Die 90er Jahre waren geprägt von mehreren Protestwellen, die 1999 im Sturz des damaligen Präsidenten Jamil Mahuad, der Mitte-rechts Partei christlich-demokratische Union (UDC), gipfelten, nachdem dieser zur Sanierung des Staatshaushalts unter anderem die Subventionen für Strom und Gas strich, was zu einem kurzzeitigen Preisanstieg von 400 Prozent führte. Erneut war die CONAIE die treibende Kraft der Protestbewegung. Ein weiterer Präsident musste gehen, bevor Rafael Correa 2007, als linker Hoffnungsträger, das Präsidentschaftsamt antrat. Der ehemalige Militär Lucio Gutiérrez positionierte sich vor seiner Wahl zum Präsidenten im Jahr 2003, als überzeugter Anti-Neoliberaler, unterzeichnete dann aber nur wenige Monate nach Regierungswechsel neue Kreditverträge mit dem Internationalen Währungsfonds (IWF). Der politische Arm der CONAIE, die Partei Pachakutik, die Gutiérrez zuvor zur Macht verholfen hatte, brach mit dem Präsidenten nach nur wenigen Monaten und verließ die Regierung. Gutiérrez wurde 2005 vom ecuadorianischen Kongress abgesetzt. Pachakutik und respektive die CONAIE verloren nach der Koalition mit Gutiérrez nachhaltig an öffentlichem Ansehen und stürzten in eine politische Krise. Die Wahlergebnisse bei den Präsidentschaftswahlen 2006 und den Wahlen 2007 zur Verfassunggebenden Versammlung waren die schlechtesten in der Geschichte der Partei.

Trotzdem nahmen die CONAIE und Pachakutik, sowie weitere indigene Organisationen, maßgeblichen Einfluss auf die Arbeit der Verfassunggebenden Versammlung. Der Begriff der Plurinationalität wurde in den ersten Artikel der ecuadorianischen Verfassung von 2008 aufgenommen.

Nach anfänglicher Unterstützung der progressiven Agenda des Präsidenten Rafael Correa (2007-2017) seitens der CONAIE trug der Unmut über Correas zunehmende Investitionen in extraktivistische Projekte und die daraus resultierende Umweltzerstörung sowie die zunehmende Kriminalisierung jeglicher zivilgesellschaftlicher Bündnisse zur weiteren Distanzierung der beiden Parteien bei. Luis Herrera R., Fotograf, Filmemacher und Gründer des multidisziplinären Zentrums für Kichwa-Studien, arbeitet seit vielen Jahren mit indigenen Aktivist*innen. Im Gespräch mit LN sagte er über Rafael Correa, dass dieser sein politisches Projekt auf dem Rücken der Aktivist*innen austrug, die er systematisch zum Schweigen gebracht hatte.

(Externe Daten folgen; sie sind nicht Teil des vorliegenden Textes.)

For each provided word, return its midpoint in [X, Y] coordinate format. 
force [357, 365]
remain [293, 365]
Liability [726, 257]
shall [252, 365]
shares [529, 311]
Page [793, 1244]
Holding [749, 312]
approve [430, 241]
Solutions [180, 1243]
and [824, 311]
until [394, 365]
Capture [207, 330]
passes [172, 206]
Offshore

Die 90er Jahre waren geprägt von mehreren Protestwellen

Mit Lenín Moreno kam 2017 wieder ein Präsident an die Macht, der seine neoliberale Ausrichtung vor seiner Wahl nicht zu erkennen gab. Umso deutlicher wurde diese, als Moreno im Februar 2019 einen Kreditvertrag über 4,2 Milliarden US-Dollar mit dem IWF unterzeichnete. Der Bevölkerung wurde ein Paket an drastischen Sparmaßnahmen vorgestellt, darunter das berüchtigte Dekret 883 – die Kraftstoffpreise verdoppelten sich über Nacht. Hätte Moreno die Wucht der Proteste hervorsagen können, hätte er wohl anders gehandelt. „Die Proteste von 2019 waren so wichtig für die sozialen Organisationen, weil wir zehn Jahre des Correismus hinter uns gelassen hatten. Während des Correismus wurden die sozialen Bewegungen, darunter die indigene Bewegung, die Campesinos, die Studierenden, die feministische Bewegung, und die Gewerkschaften, auf brutale Art und Weise demontiert“, so Luis Herrera R.. Doch auch Correas Nachfolger nutzte die Macht des Staates um die Proteste einzudämmen. Die Proteste hatten noch nicht einmal richtig begonnen, da hatte Moreno schon den Ausnahmezustand verhängt. Die Gewalt der Sicherheitskräfte forderte elf Todesopfer. Zur Bedeutung der Proteste in Ecuador im Angesicht der Gewalt des Staates sagte die Künstlerin Pepita Machado in einem Interview mit der feministischen Zeitung La Periódica: „In Lateinamerika wird Protest mit Gewalt verwechselt. Es gibt wenig Toleranz für die Proteste und viel Gewalt gegen sie. Die Menschen erheben berechtigterweise ihre Stimme. Deswegen ist es so wichtig, das Demonstrationsrecht zu schützen“.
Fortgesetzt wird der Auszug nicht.